WHAT YOU NEED TO DO →
Set each entry down exactly as written.
*** Opening SUPPLIED MATERIAL ***
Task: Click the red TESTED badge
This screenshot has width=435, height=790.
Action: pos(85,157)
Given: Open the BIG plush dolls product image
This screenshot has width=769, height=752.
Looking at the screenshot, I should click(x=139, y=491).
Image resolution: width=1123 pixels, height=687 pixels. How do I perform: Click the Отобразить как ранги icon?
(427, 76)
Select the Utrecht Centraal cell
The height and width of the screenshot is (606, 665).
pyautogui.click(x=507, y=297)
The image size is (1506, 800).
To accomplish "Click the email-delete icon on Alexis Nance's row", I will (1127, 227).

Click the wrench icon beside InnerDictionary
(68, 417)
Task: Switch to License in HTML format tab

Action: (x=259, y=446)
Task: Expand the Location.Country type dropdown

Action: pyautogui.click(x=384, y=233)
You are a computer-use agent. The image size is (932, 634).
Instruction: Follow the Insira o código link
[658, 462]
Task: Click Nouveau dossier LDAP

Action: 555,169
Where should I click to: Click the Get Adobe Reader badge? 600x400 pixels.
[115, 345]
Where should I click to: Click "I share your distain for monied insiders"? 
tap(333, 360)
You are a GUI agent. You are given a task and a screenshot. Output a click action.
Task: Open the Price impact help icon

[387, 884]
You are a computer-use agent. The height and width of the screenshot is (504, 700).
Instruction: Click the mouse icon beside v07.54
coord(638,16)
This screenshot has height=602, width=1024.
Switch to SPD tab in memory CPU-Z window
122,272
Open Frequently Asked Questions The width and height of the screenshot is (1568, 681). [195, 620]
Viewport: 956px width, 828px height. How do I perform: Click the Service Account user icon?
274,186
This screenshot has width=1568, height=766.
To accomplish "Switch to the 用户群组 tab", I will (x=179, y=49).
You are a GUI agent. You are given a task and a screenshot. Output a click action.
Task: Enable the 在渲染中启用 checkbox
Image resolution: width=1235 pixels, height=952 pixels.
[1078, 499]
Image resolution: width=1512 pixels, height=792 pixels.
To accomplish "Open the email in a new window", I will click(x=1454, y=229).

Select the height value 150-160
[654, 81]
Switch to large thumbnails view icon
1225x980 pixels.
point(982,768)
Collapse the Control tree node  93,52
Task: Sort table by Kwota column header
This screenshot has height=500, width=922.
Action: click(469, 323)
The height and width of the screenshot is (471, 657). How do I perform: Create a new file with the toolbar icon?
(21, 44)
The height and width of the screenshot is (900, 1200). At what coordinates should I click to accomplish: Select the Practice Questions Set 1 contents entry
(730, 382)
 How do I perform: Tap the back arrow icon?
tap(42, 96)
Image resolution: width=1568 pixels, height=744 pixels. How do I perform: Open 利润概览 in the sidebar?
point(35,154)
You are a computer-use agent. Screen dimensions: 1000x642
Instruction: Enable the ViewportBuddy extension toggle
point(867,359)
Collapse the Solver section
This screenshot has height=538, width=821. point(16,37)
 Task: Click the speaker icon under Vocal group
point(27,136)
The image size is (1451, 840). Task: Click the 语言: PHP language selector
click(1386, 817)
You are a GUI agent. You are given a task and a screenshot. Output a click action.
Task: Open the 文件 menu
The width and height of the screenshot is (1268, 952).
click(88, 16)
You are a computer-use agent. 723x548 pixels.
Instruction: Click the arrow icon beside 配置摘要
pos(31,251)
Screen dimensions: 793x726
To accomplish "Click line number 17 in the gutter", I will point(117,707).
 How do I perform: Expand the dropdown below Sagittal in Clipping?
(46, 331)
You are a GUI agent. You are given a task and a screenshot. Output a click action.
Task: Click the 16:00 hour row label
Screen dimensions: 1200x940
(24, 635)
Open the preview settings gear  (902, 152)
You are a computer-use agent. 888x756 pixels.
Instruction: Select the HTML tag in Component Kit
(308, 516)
*** Closing SUPPLIED MATERIAL ***
TASK OUTPUT →
Task: Click the red TESTED badge
This screenshot has width=435, height=790.
Action: pos(85,157)
Given: Open the BIG plush dolls product image
This screenshot has width=769, height=752.
Looking at the screenshot, I should click(x=139, y=491).
Image resolution: width=1123 pixels, height=687 pixels. How do I perform: Click the Отобразить как ранги icon?
(427, 76)
Select the Utrecht Centraal cell
The height and width of the screenshot is (606, 665).
pyautogui.click(x=507, y=297)
The image size is (1506, 800).
To accomplish "Click the email-delete icon on Alexis Nance's row", I will (1127, 227).

Click the wrench icon beside InnerDictionary
(68, 417)
Task: Switch to License in HTML format tab

Action: (x=259, y=446)
Task: Expand the Location.Country type dropdown

Action: pyautogui.click(x=384, y=233)
You are a computer-use agent. The image size is (932, 634).
Instruction: Follow the Insira o código link
[658, 462]
Task: Click Nouveau dossier LDAP

Action: 555,169
Where should I click to: Click the Get Adobe Reader badge? 600x400 pixels.
[115, 345]
Where should I click to: Click "I share your distain for monied insiders"? 
tap(333, 360)
You are a GUI agent. You are given a task and a screenshot. Output a click action.
Task: Open the Price impact help icon

[387, 884]
You are a computer-use agent. The height and width of the screenshot is (504, 700).
Instruction: Click the mouse icon beside v07.54
coord(638,16)
This screenshot has height=602, width=1024.
Switch to SPD tab in memory CPU-Z window
122,272
Open Frequently Asked Questions The width and height of the screenshot is (1568, 681). [195, 620]
Viewport: 956px width, 828px height. How do I perform: Click the Service Account user icon?
274,186
This screenshot has width=1568, height=766.
To accomplish "Switch to the 用户群组 tab", I will (x=179, y=49).
You are a GUI agent. You are given a task and a screenshot. Output a click action.
Task: Enable the 在渲染中启用 checkbox
Image resolution: width=1235 pixels, height=952 pixels.
[1078, 499]
Image resolution: width=1512 pixels, height=792 pixels.
To accomplish "Open the email in a new window", I will click(x=1454, y=229).

Select the height value 150-160
[654, 81]
Switch to large thumbnails view icon
1225x980 pixels.
point(982,768)
Collapse the Control tree node  93,52
Task: Sort table by Kwota column header
This screenshot has height=500, width=922.
Action: click(469, 323)
The height and width of the screenshot is (471, 657). How do I perform: Create a new file with the toolbar icon?
(21, 44)
The height and width of the screenshot is (900, 1200). At what coordinates should I click to accomplish: Select the Practice Questions Set 1 contents entry
(730, 382)
 How do I perform: Tap the back arrow icon?
tap(42, 96)
Image resolution: width=1568 pixels, height=744 pixels. How do I perform: Open 利润概览 in the sidebar?
point(35,154)
You are a computer-use agent. Screen dimensions: 1000x642
Instruction: Enable the ViewportBuddy extension toggle
point(867,359)
Collapse the Solver section
This screenshot has height=538, width=821. point(16,37)
 Task: Click the speaker icon under Vocal group
point(27,136)
The image size is (1451, 840). Task: Click the 语言: PHP language selector
click(1386, 817)
You are a GUI agent. You are given a task and a screenshot. Output a click action.
Task: Open the 文件 menu
The width and height of the screenshot is (1268, 952).
click(88, 16)
You are a computer-use agent. 723x548 pixels.
Instruction: Click the arrow icon beside 配置摘要
pos(31,251)
Screen dimensions: 793x726
To accomplish "Click line number 17 in the gutter", I will point(117,707).
 How do I perform: Expand the dropdown below Sagittal in Clipping?
(46, 331)
You are a GUI agent. You are given a task and a screenshot. Output a click action.
Task: Click the 16:00 hour row label
Screen dimensions: 1200x940
(24, 635)
Open the preview settings gear  (902, 152)
You are a computer-use agent. 888x756 pixels.
Instruction: Select the HTML tag in Component Kit
(308, 516)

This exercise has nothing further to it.